09-02-2011, 02:10 AM #1528
First of all congrats on choosing to be done! I know all about the depression, after my initial detoxing i had so much depression the world looked so bleak i couldnt even get out of bed, now im not trying to scare you but once the narcotic haze lifts there could be something else going on you know like well depression. I think thats what was going on with me and i finally had to go on an anti depressant and knock on wood in the last 2 days im finally starting to enjoy life again.
Originally Posted by Whirlwind06
You will get through this and you will be fine and like i said there is nthong wrong with going on some meds to help. Keep posting here, this is such a great support site, i couldntn have done it without this group, in fact i never would have even gotten teh courage to try.
09-02-2011, 08:44 AM #1529
Thank u sooo much for responding! I think I need to try some anti depression meds along with something for anxiety... I'm a nervous wreck all the time!..

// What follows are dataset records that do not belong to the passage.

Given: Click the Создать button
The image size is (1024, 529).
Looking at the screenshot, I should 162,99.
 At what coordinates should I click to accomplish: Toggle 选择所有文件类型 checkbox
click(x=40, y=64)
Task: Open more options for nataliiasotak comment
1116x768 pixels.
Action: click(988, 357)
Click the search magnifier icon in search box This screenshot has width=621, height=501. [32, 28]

09-02-2011, 09:19 AM #1530
I promise you Im more confused then you are, and no I didnt tell them anything about my current situation in reference to addiction. Any doctor I have been to, the whole staff tends to like talking to me... Not sure why. Im used to the nurses and doctors talking to me for about 30min each just because, but never have I gotten an invitation to hangout. They are both females, so maybe they are just trying to be nice? Not really sure, but whatever. I wouldnt go, due to it being unprofessional on there end of things.